Social media has pulled too many people out of their own worlds. As a university professor I make notes of the smiling students who are on laptops (and presumably Facebook) during my lectures. Their academic performance is almost always worse than their non-connected classmates’. It’s hard to pay attention to lectures about neural networks or quantum physics while looking at a picture of your boyfriend’s abs.  

200 million photos a day are posted via Facebook. People are living for posting, rather than living for living, viewing their lives through a phone rather than being in the moment. Measuring their experiences against the posts of others, and wondering why everyone else is having so much fun. 

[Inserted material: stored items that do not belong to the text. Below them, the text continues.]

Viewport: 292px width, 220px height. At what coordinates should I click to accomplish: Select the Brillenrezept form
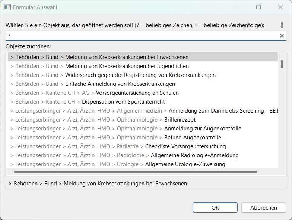(180, 120)
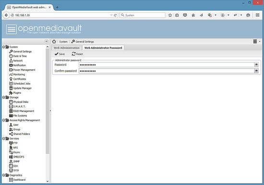Reveal Confirm password using eye icon
The width and height of the screenshot is (264, 185).
[x=256, y=71]
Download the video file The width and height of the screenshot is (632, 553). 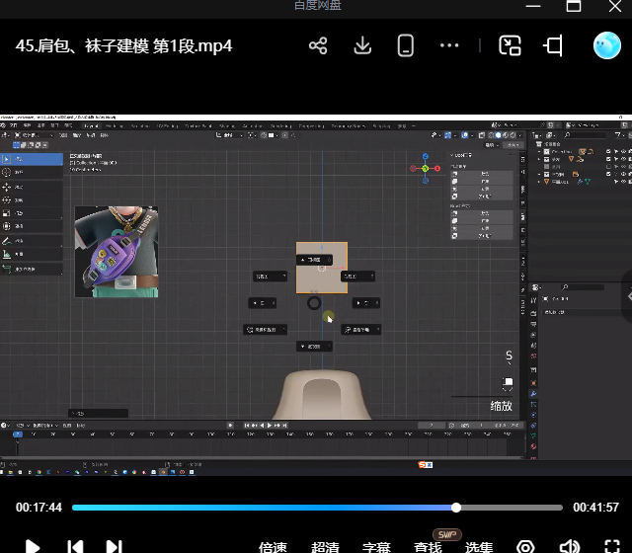pos(362,45)
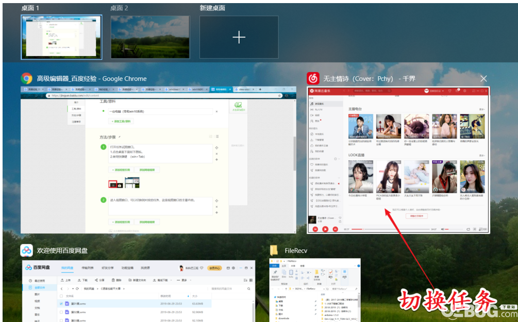Open the 离线下载 dropdown arrow
The width and height of the screenshot is (518, 322).
pyautogui.click(x=172, y=280)
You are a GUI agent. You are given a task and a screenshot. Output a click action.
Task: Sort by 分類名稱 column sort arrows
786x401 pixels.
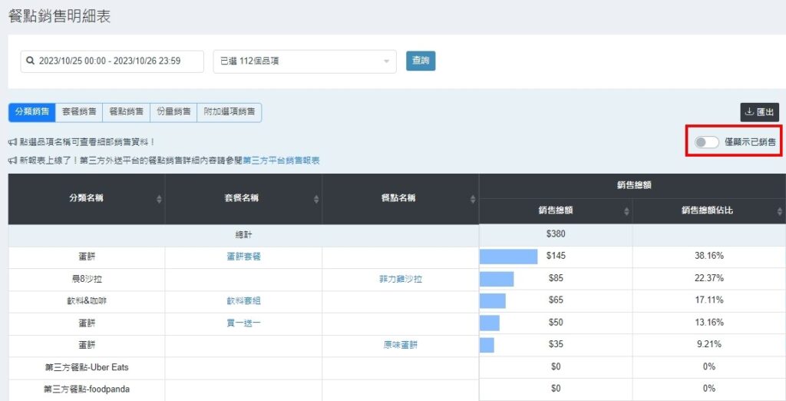pyautogui.click(x=159, y=199)
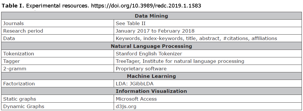The height and width of the screenshot is (111, 303).
Task: Select the Research period label cell
Action: tap(58, 31)
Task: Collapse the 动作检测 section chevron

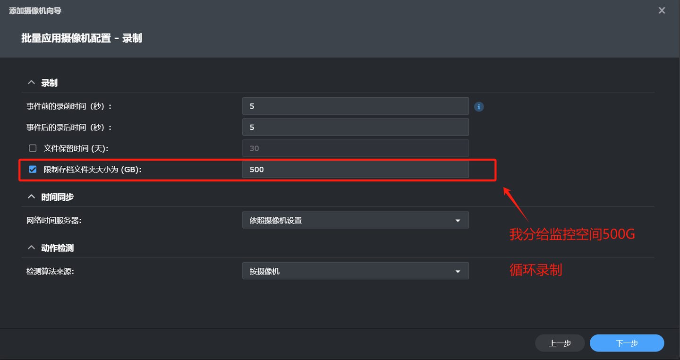Action: click(x=32, y=248)
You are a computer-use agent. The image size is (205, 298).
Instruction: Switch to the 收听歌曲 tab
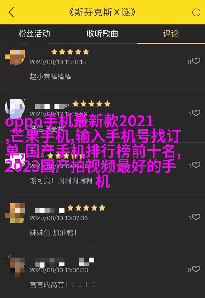tap(103, 34)
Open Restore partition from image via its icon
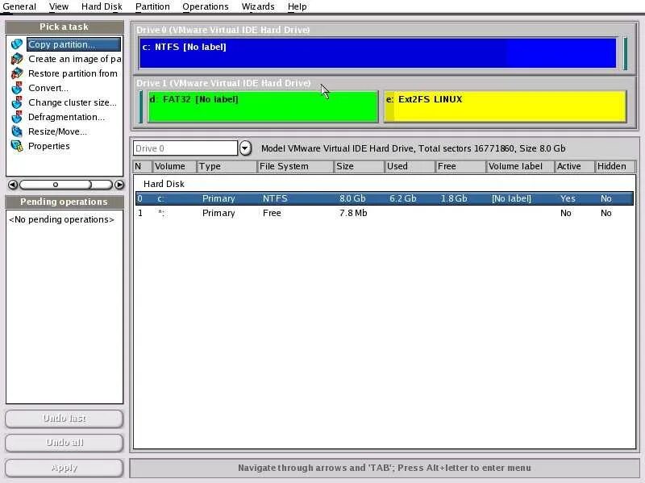This screenshot has height=483, width=645. tap(17, 73)
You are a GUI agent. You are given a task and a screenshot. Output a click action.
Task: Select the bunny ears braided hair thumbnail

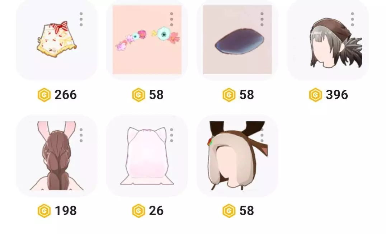pyautogui.click(x=57, y=156)
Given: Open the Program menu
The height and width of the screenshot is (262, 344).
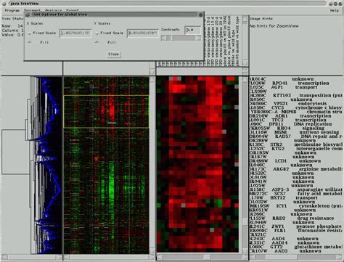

A digital detox is a way to get back into your real life. It’s easier than you think, and it may reorient your perspective by facilitating real—not virtual—interactions, encouraging mindfulness, deepening communication, and improving efficiency. The average American spends an average of three hours per day on social media—that’s 46 days per year. Imagine getting some of that time back.

Four simple steps for a detox:

Start slow. Mandate a one-hour period per day when no devices are allowed, and enforce it consistently. 

Don’t go it alone.  Use this hour for real face time with someone you care about—your partner, your kids, even your pet.

Ritualize it. At dinner time, pass the phone basket even before the bread basket.  Hide the devices in another room so you can talk, rather than text, during dinner.  

Go cold turkey. None of us is so important that we can’t go off the grid from time to time. Whether for a weekend or a week, try and go device-less—or at least SM-less—for at least 48 hours. 

I ask students in my health psychology seminar to meet with a friend for 60 minutes minimum, turn off all devices, and just talk. We follow up with journals and class discussion. My students consistently report they’d had no idea what was really going on in their friends’ lives, that they shared things about themselves in a different way without the distraction of a phone, that they ate more slowly and deliberately—and several had actually cried. 

A digital detox provides a simple path to clear your mind, with the aim of making your days more about life, and less about “like.”